Federal regulators will require the registration of most drone aircraft to help track operators who flout safety rules and to encourage greater accountability, according to a drone industry official.
The Federal Aviation Administration is setting up a collaboration among government and industry officials and hobbyists to work out details of the registration system, according to the industry official, who wasn’t authorized to speak publicly and spoke on condition of anonymity.
Those interests will decide which drones will require registration. Toys and small drones that don’t present a safety threat are likely to be exempt. Drones that weigh only a pound or two or that can’t fly higher than a few hundred feet are considered less risky. Heavier ones and those that can fly thousands of feet are more risky.
The FAA is scrambling to get registration rules in place before Christmas. The Consumer Electronics Association has forecast that 700,000 drones will be sold this holiday season.

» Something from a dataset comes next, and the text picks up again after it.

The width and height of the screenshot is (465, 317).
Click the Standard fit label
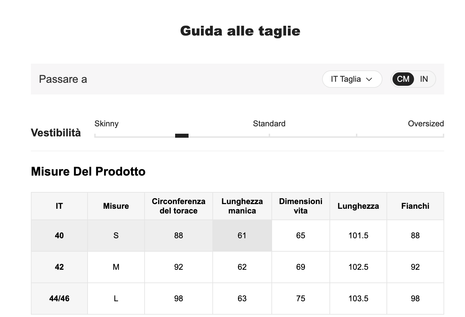pyautogui.click(x=269, y=124)
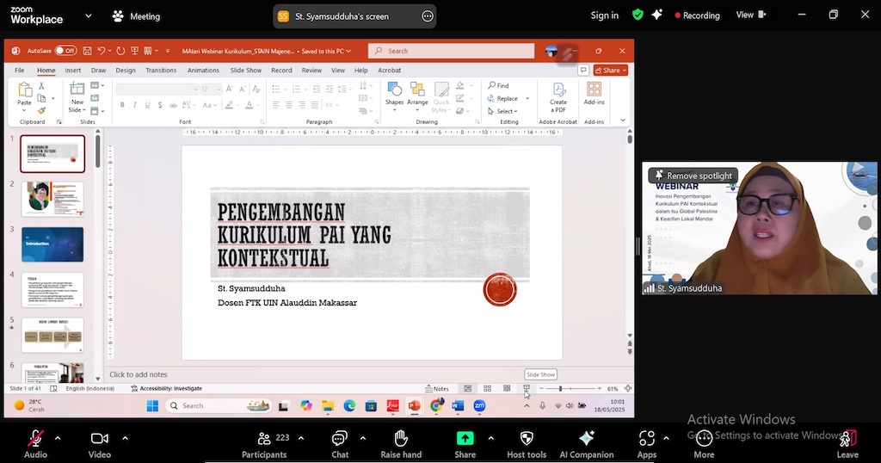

Registering drones that could pose safety risks "makes sense, but it should not become a prohibitive burden for recreational users who fly for fun and educational purposes and who have operated harmoniously within our communities for decades," Dave Mathewson, executive director of the Academy for Model Aeronautics, said in a statement.
The FAA now receives about 100 reports a month from pilots who say they’ve seen drones flying near planes and airports, compared with only a few sightings per month last year. So far there have been no accidents, but agency officials have said they are concerned that even a drone weighing only a few pounds might cause serious damage if it is sucked into an engine or smashes into an airliner’s windshield.
In cases where drones have crashed where they were not supposed to be flying – at crowded sports stadiums, for example – it has been difficult to find the operators.
The FAA signed an agreement last month with CACI International Inc., an information technology company in Arlington, Virginia, to test technology that could locate the operators of small drones that are flying illegally near airports. The technology would let the government track radio signals used to operate drones within a 5-mile radius and identify the operator’s location.